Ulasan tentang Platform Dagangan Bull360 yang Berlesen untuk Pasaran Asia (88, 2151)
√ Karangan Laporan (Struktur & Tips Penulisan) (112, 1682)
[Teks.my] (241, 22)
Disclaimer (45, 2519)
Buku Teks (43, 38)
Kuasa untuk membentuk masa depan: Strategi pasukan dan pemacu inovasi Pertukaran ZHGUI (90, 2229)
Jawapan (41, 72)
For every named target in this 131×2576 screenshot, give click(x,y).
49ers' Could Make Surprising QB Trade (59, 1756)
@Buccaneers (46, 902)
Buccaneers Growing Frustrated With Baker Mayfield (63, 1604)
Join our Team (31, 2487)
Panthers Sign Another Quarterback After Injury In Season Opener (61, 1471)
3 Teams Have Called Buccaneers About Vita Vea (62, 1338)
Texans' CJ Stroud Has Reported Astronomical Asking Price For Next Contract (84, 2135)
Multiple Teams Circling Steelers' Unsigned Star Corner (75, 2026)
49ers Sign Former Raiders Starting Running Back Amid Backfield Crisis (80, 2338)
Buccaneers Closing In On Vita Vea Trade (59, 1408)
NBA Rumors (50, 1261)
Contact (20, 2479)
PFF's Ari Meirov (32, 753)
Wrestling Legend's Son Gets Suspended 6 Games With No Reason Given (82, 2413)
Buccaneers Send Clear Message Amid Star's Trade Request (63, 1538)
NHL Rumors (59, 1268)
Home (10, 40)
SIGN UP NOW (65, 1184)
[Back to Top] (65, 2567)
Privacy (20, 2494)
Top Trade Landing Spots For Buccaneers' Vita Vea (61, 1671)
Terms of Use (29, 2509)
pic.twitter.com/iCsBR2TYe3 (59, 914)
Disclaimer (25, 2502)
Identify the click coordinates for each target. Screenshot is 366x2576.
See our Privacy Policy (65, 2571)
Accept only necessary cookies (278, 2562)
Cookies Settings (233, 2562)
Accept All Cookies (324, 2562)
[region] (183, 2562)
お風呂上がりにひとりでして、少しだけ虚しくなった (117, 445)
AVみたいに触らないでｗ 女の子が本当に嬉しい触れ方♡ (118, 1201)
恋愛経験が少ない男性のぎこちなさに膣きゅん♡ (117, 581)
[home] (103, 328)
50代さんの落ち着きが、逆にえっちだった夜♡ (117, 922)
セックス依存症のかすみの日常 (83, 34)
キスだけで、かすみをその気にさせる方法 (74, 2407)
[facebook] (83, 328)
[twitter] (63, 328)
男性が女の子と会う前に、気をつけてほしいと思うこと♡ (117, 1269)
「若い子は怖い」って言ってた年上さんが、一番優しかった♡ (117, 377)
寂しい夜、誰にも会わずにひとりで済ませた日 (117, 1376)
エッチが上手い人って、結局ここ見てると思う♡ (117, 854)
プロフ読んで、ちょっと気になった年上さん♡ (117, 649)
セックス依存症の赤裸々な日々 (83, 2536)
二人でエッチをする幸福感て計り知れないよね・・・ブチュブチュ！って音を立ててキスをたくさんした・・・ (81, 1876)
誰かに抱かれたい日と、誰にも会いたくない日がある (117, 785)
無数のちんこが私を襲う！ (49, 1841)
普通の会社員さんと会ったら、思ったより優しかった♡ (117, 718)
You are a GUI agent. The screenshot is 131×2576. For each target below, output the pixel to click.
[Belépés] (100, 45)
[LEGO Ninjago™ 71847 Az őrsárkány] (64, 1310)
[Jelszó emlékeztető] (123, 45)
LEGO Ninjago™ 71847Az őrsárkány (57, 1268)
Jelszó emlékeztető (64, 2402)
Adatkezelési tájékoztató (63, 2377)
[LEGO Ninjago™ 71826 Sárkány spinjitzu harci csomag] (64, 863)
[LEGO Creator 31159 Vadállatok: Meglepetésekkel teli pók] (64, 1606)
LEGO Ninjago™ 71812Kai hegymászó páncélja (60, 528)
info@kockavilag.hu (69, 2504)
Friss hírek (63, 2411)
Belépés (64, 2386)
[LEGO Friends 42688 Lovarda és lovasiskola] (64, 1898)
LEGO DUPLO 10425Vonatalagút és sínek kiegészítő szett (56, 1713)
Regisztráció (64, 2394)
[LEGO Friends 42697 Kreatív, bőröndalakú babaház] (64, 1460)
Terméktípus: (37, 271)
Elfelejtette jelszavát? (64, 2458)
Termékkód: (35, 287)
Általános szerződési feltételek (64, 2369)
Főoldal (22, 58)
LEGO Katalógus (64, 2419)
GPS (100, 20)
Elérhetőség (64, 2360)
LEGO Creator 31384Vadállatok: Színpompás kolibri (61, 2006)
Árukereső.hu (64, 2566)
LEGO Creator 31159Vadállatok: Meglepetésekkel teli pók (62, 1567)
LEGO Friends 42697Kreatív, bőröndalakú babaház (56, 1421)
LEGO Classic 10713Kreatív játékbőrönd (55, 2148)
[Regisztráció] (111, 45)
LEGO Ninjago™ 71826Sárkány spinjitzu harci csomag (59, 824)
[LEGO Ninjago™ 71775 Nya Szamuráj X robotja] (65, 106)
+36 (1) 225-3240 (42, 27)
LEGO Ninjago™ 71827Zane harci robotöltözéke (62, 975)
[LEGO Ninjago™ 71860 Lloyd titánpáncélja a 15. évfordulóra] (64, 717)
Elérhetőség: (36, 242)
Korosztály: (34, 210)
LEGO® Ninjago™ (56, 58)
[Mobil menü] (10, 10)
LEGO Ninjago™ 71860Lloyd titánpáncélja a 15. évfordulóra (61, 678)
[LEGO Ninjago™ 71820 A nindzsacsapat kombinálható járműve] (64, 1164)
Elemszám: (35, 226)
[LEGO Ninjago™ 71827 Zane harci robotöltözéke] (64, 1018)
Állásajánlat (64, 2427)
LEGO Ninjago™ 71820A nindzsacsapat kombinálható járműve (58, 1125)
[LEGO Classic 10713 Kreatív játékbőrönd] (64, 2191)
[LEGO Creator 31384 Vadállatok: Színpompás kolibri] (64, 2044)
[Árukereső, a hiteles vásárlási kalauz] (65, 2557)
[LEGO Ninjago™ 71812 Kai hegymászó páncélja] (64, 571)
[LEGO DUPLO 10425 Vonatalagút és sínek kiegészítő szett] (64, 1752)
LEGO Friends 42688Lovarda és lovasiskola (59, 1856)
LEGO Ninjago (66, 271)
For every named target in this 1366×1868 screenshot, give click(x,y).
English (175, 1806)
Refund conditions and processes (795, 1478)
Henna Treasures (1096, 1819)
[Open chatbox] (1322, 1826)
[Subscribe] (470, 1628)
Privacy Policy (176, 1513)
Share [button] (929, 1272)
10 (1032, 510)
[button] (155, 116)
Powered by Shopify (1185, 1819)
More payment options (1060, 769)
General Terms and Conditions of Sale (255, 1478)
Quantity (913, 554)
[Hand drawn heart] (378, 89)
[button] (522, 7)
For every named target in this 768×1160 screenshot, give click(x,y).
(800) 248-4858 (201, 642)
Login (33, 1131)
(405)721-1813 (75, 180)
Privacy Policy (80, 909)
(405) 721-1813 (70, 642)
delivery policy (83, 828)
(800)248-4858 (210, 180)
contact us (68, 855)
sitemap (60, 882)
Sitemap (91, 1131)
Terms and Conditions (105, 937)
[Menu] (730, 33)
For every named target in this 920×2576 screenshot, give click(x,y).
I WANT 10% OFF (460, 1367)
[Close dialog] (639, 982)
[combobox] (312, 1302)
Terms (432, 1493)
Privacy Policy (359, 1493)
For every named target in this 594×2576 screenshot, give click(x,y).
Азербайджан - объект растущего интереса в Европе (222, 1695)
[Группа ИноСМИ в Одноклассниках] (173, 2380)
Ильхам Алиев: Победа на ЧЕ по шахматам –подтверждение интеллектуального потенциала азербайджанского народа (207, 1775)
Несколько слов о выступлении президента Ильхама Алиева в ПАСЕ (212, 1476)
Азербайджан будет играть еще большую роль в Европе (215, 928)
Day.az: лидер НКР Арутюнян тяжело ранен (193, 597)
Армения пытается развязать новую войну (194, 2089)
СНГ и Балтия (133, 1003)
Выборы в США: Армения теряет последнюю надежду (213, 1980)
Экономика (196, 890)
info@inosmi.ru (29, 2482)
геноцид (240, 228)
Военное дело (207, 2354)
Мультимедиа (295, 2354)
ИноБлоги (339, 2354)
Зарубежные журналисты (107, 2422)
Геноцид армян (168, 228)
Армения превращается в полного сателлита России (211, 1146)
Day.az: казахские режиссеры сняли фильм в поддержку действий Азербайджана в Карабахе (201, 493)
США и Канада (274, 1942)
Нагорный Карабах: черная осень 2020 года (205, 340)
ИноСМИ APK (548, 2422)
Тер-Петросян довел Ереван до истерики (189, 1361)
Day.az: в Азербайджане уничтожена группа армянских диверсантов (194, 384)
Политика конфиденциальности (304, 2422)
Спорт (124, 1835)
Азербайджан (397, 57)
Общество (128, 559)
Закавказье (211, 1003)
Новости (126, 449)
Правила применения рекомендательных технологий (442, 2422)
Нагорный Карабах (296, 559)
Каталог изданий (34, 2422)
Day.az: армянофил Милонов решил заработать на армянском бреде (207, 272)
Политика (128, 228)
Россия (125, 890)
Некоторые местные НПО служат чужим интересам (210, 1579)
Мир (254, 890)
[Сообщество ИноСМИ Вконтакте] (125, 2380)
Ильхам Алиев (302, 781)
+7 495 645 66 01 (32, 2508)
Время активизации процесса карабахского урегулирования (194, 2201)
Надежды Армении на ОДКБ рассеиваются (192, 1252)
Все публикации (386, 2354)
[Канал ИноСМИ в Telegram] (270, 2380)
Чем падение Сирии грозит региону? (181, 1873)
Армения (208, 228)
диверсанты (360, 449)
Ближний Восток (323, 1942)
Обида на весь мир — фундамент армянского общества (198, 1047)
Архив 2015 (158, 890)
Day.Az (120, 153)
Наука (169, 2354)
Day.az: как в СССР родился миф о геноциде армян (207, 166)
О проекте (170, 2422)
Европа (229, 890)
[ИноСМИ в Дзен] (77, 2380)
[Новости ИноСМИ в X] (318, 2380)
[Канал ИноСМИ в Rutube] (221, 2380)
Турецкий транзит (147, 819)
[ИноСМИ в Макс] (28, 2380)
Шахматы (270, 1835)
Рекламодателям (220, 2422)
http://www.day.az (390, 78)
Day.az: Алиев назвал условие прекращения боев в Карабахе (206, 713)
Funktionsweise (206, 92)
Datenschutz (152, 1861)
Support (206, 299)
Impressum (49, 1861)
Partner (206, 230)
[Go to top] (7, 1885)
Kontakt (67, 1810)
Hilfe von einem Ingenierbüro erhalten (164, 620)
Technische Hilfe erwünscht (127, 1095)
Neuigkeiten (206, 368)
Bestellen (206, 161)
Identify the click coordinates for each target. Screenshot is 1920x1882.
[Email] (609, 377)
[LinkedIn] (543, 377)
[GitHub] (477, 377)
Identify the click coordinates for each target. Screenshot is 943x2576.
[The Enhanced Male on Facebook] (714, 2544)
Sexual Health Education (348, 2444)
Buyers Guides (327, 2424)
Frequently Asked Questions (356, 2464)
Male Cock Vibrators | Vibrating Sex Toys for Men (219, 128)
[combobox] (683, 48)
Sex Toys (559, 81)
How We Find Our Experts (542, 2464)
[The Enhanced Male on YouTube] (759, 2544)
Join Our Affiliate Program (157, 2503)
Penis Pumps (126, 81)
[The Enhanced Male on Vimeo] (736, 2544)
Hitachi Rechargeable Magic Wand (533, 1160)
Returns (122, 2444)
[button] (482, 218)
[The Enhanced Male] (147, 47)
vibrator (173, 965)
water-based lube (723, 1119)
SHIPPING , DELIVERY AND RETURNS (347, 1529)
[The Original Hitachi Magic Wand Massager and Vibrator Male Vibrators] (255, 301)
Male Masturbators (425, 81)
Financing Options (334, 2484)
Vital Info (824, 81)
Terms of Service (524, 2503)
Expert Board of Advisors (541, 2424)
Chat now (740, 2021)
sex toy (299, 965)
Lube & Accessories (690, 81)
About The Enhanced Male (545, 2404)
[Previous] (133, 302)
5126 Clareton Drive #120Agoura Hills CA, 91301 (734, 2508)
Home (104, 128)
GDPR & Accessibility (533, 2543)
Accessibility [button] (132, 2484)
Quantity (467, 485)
◇ ◇ ◇ ◇
In the listing above, transcribe exactly everything from the line containing "Геноцид армян (168, 228)" down to the line containing "[Канал ИноСМИ в Rutube] (221, 2380)", including both and nothing more.

**YOUR RESPONSE:**
Геноцид армян (168, 228)
Армения превращается в полного сателлита России (211, 1146)
Day.az: казахские режиссеры сняли фильм в поддержку действий Азербайджана в Карабахе (201, 493)
США и Канада (274, 1942)
Нагорный Карабах: черная осень 2020 года (205, 340)
ИноСМИ APK (548, 2422)
Тер-Петросян довел Ереван до истерики (189, 1361)
Day.az: в Азербайджане уничтожена группа армянских диверсантов (194, 384)
Политика конфиденциальности (304, 2422)
Спорт (124, 1835)
Азербайджан (397, 57)
Общество (128, 559)
Закавказье (211, 1003)
Новости (126, 449)
Правила применения рекомендательных технологий (442, 2422)
Нагорный Карабах (296, 559)
Каталог изданий (34, 2422)
Day.az: армянофил Милонов решил заработать на армянском бреде (207, 272)
Политика (128, 228)
Россия (125, 890)
Некоторые местные НПО служат чужим интересам (210, 1579)
Мир (254, 890)
[Сообщество ИноСМИ Вконтакте] (125, 2380)
Ильхам Алиев (302, 781)
+7 495 645 66 01 (32, 2508)
Время активизации процесса карабахского урегулирования (194, 2201)
Надежды Армении на ОДКБ рассеиваются (192, 1252)
Все публикации (386, 2354)
[Канал ИноСМИ в Telegram] (270, 2380)
Чем падение Сирии грозит региону? (181, 1873)
Армения (208, 228)
диверсанты (360, 449)
Ближний Восток (323, 1942)
Обида на весь мир — фундамент армянского общества (198, 1047)
Архив 2015 (158, 890)
Day.Az (120, 153)
Наука (169, 2354)
Day.az: как в СССР родился миф о геноциде армян (207, 166)
О проекте (170, 2422)
Европа (229, 890)
[ИноСМИ в Дзен] (77, 2380)
[Новости ИноСМИ в X] (318, 2380)
[Канал ИноСМИ в Rutube] (221, 2380)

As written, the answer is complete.